Megaesophagus in Mule
Background: Megaesophagus is a chronic dilation of the esophagus rarely found in horses. It’s a non-specific disease that is associated with several causes, and esophageal hypomotility is the dysfunction that most commonly results in organ dilation. In the literature, there are few reports of megaesophagus in horses and, to date, no cases in mule have been reported. The objective of this work is to describe a case of a donkey with thoracic megaesophagus.
Case: A 16 year-old donkey, castrated male, mixed breed weighing 195 kg, was referred for clinical care with a history of 5 days of anorexia. On physical examination, apathy, cachexia, 8% dehydration, moderate enophthalmos, ptialism, bilateral nasal discharge, dry and bristling hair were observed. Due to the poor general condition, a nasogastric tube was chosen to perform enteral nutrition, however, it was not possible to progress the tube to the stomach. In order to confirm the suspicion of a possible esophageal obstruction, gastroscopy was performed, where it was possible to observe an esophageal dilation filled with bulky food located in the thoracic portion of the esophagus. In an attempt to stimulate esophageal motility, in order to promote the progression of the material present in the region of dilation, intramuscular metoclopramide was administered (two applications every 6 h), however the treatment had no effect. Due to the unfavorable prognosis and financial limitations of the owner, euthanasia was performed, which was followed by autopsy and histopathological examination. At necropsy, a marked dilation of the esophagus was observed in the thoracic portion, which was filled with approximately 500 grams of bulky food (grass). In the mucosa of this area, multiple ulcers were observed that occasionally coalesce, covered by a moderate amount of friable and yellowish-white material.

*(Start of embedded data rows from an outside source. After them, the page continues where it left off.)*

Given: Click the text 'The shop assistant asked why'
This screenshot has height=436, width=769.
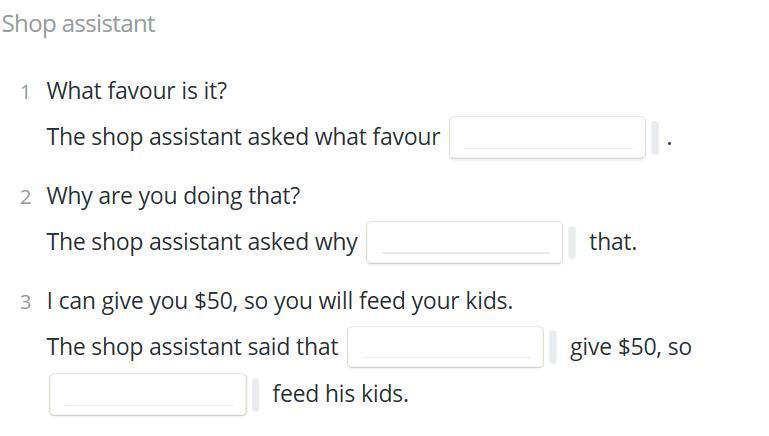Looking at the screenshot, I should 202,242.
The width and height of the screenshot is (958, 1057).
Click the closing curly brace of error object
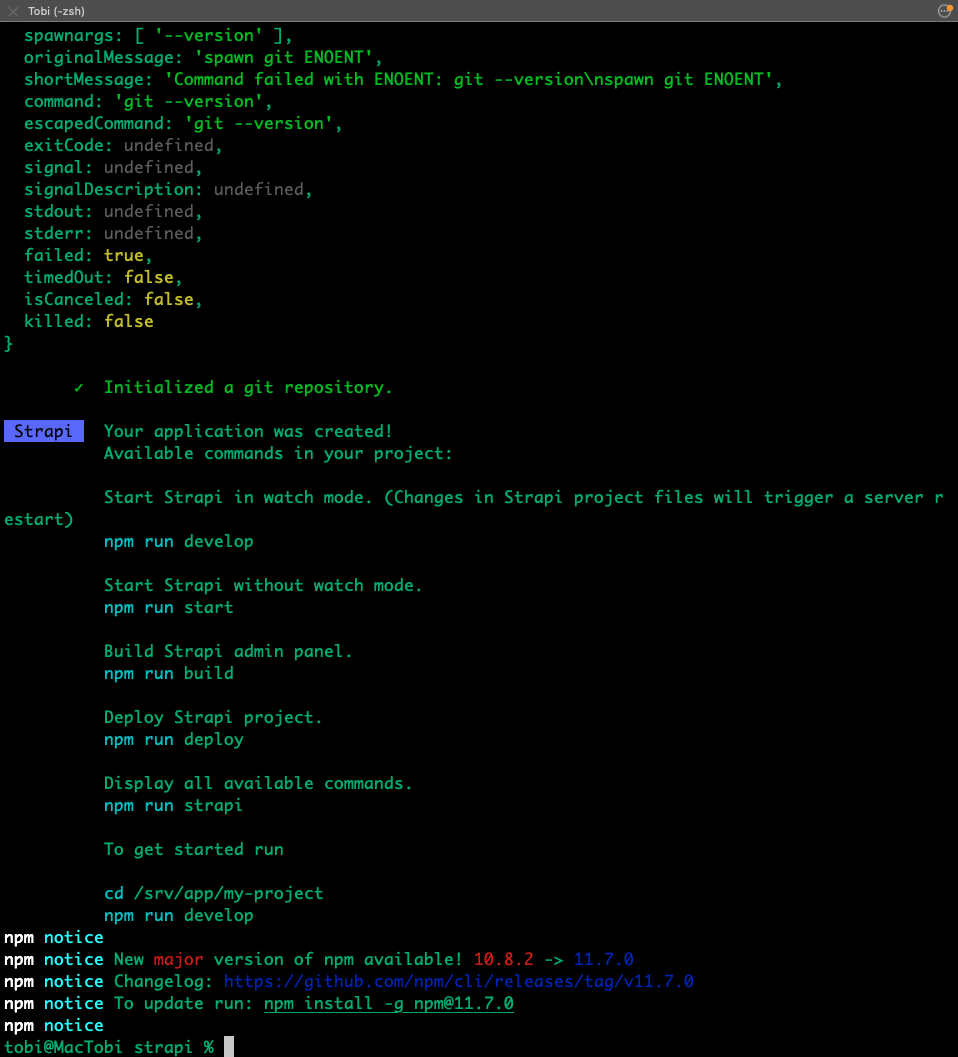(9, 343)
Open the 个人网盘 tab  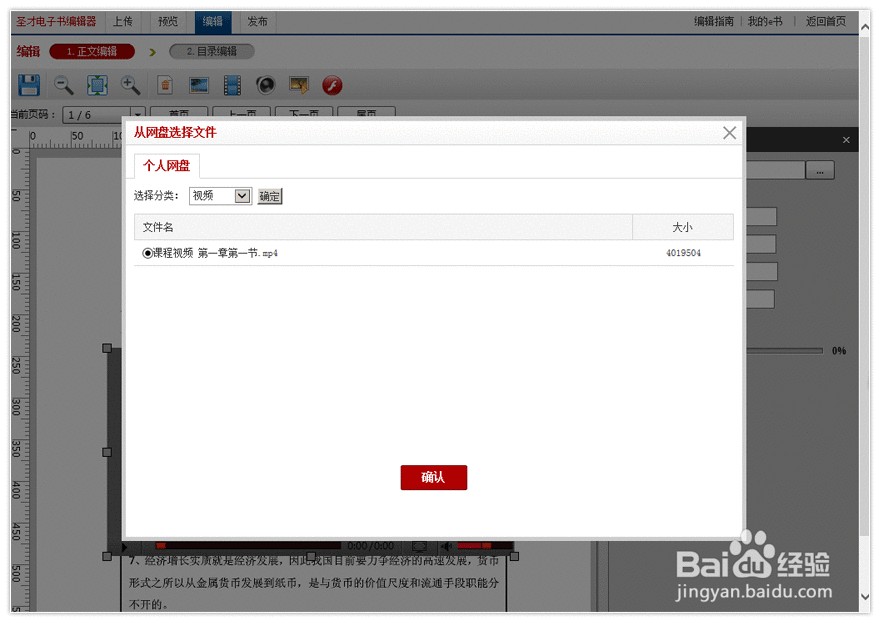click(x=165, y=165)
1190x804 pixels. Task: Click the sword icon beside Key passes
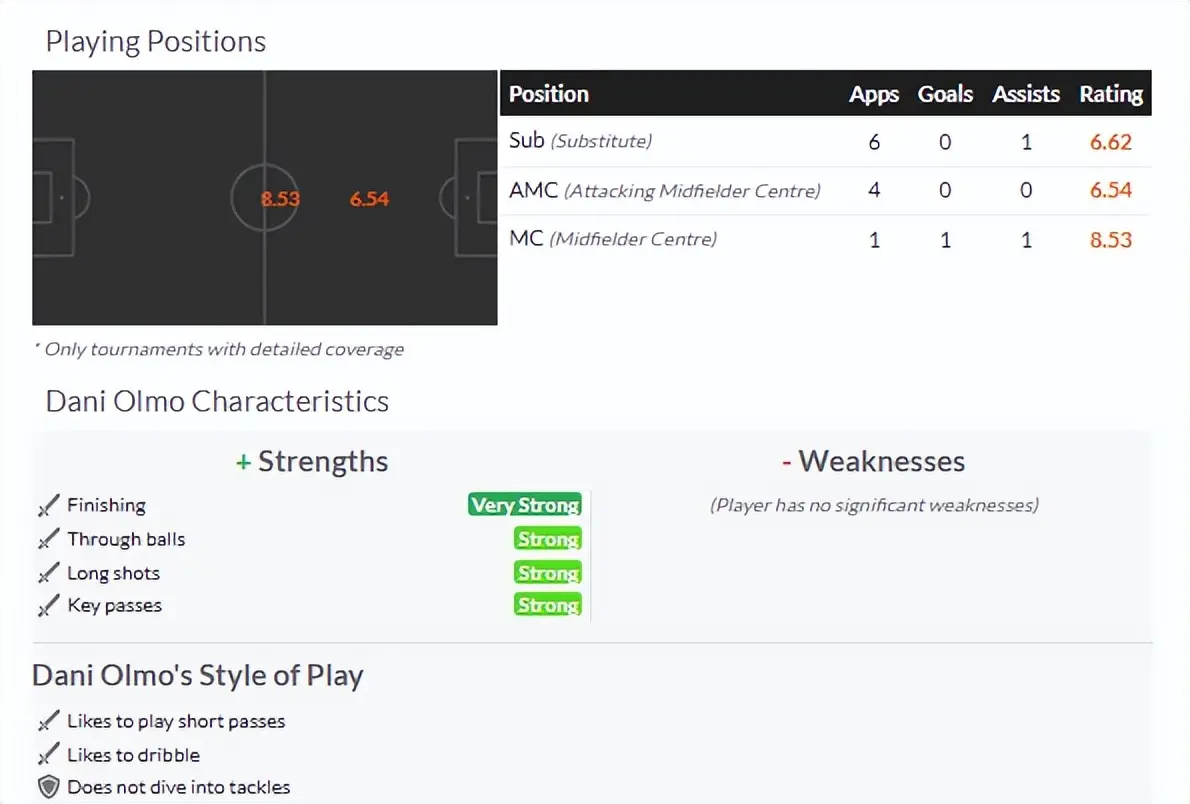tap(48, 606)
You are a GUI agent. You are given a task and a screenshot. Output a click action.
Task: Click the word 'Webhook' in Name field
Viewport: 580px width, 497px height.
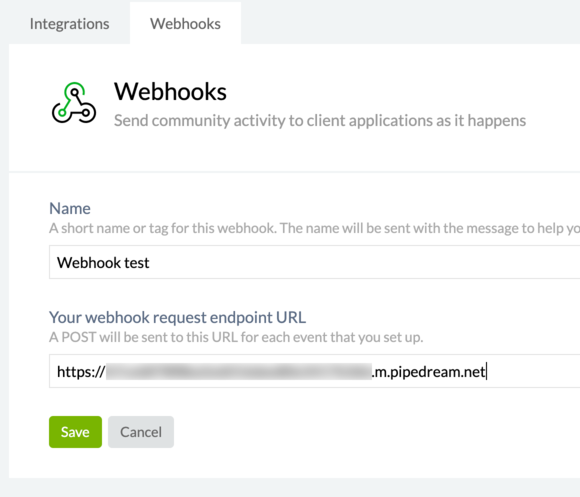89,263
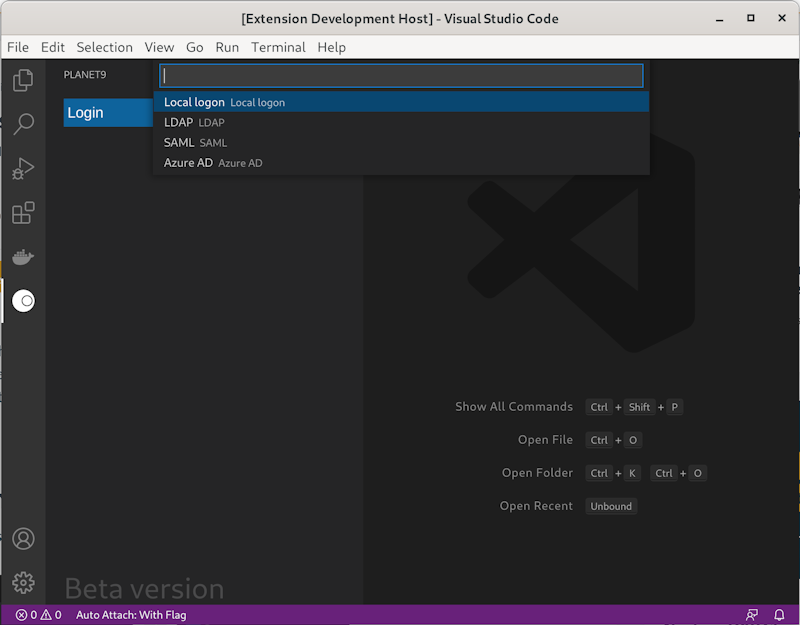Open the Explorer view in the activity bar
Image resolution: width=800 pixels, height=625 pixels.
click(x=22, y=80)
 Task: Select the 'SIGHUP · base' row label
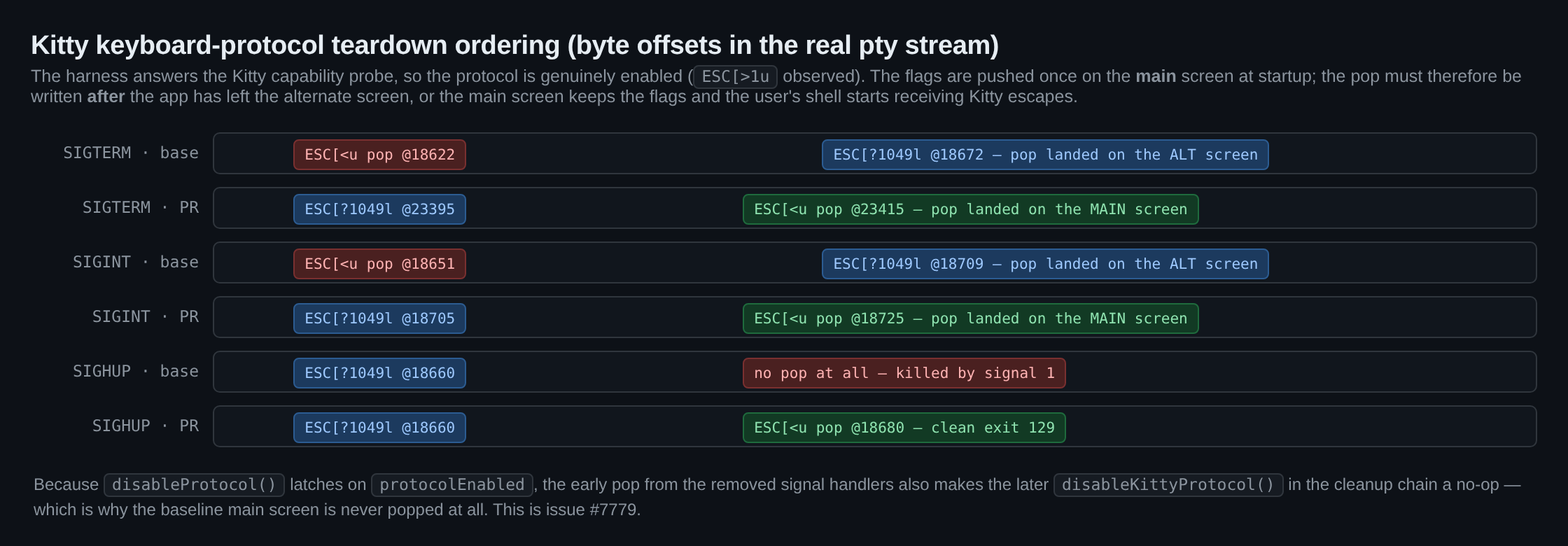[136, 372]
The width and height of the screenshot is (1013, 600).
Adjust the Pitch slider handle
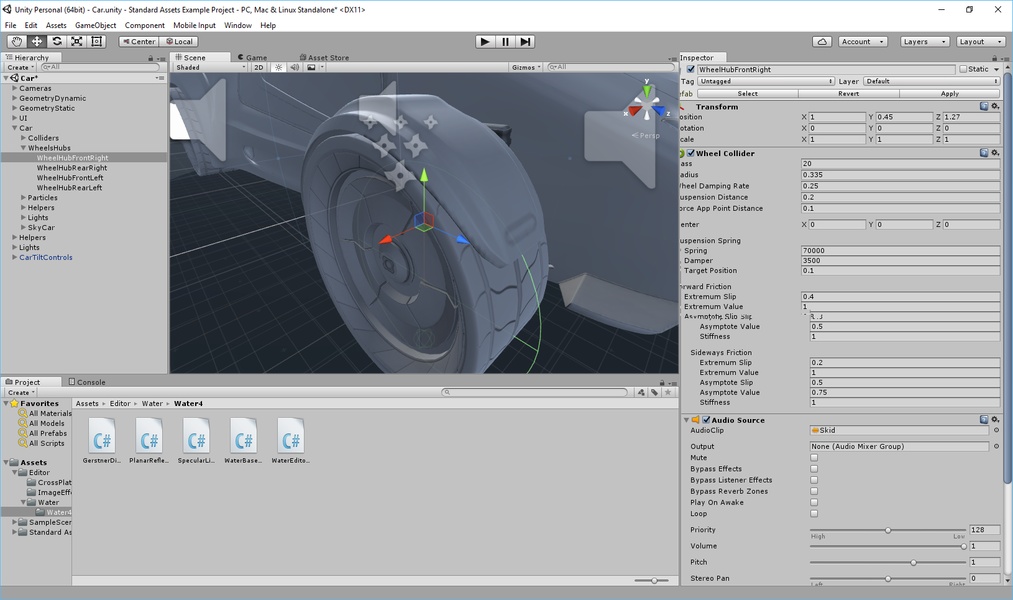[913, 562]
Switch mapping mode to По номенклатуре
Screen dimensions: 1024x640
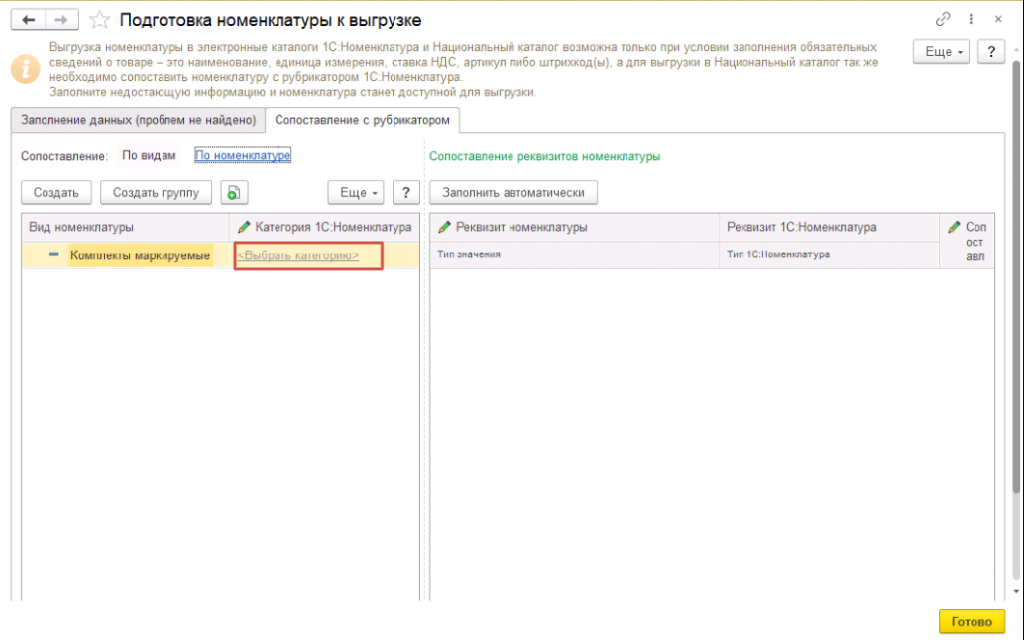[x=242, y=155]
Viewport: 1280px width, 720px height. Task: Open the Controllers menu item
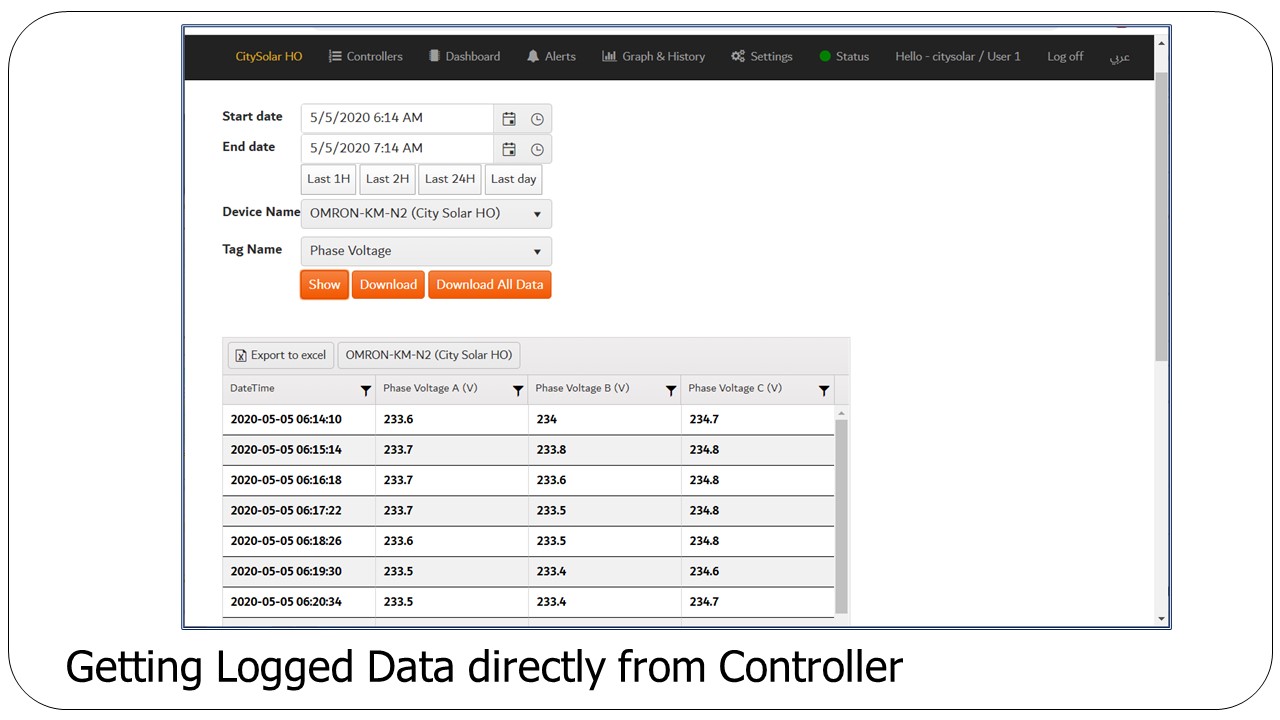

Discussion: Megaesophagus is characterized by organ dilatation and enlargement, absence of peristalsis, presence of tertiary contractions and non-total or partial relaxation of the lower sphincter. Its origin can be congenital or secondary (acquired). In the congenital form, which corresponds to the hypomotility and generalized dilation of the esophagus, the main consequence is the underdevelopment of the foal after weaning. The acquired form occurs due to motor changes in the esophagus or gastroesophageal sphincter, causing passive dilation of the organ. Lupus erythematosus, polymyositis, polyneuritis, degenerative neuropathies, hypoadrenocorticism, hypothyroidism, thiamine deficiency, heavy metal poisoning (Lead and Thallium), tumors (mainly thymoma) and cervical injuries are among the main causes of secondary megaesophagus. Animals with esophageal paralysis or some type of esophageal obstruction, usually present nasal and oral reflux of saliva and may develop aspiration pneumonia, accompanied by nutritional deficiencies, weight loss, changes in normal development and the presence of esophageal ulcers. With the exception of pneumonia, the animal in the present report had all these signs. The prognosis of animals affected by megaesophagus is unfavorable. One of the ways to alleviate this disease is surgical treatment, however, complications such as dehiscence are common after esophageal surgery, mainly due to the fact that this organ does not have a serous layer, resulting in delayed healing. For this reason, euthanasia is considered in most cases. Megaesophagus is a non-specific and multifactorial disease that affects horses, and there are no reports in the literature in mules. In this case, endoscopy allowed the diagnosis to be made while still alive, however it was not possible to determine the primary cause of the disease.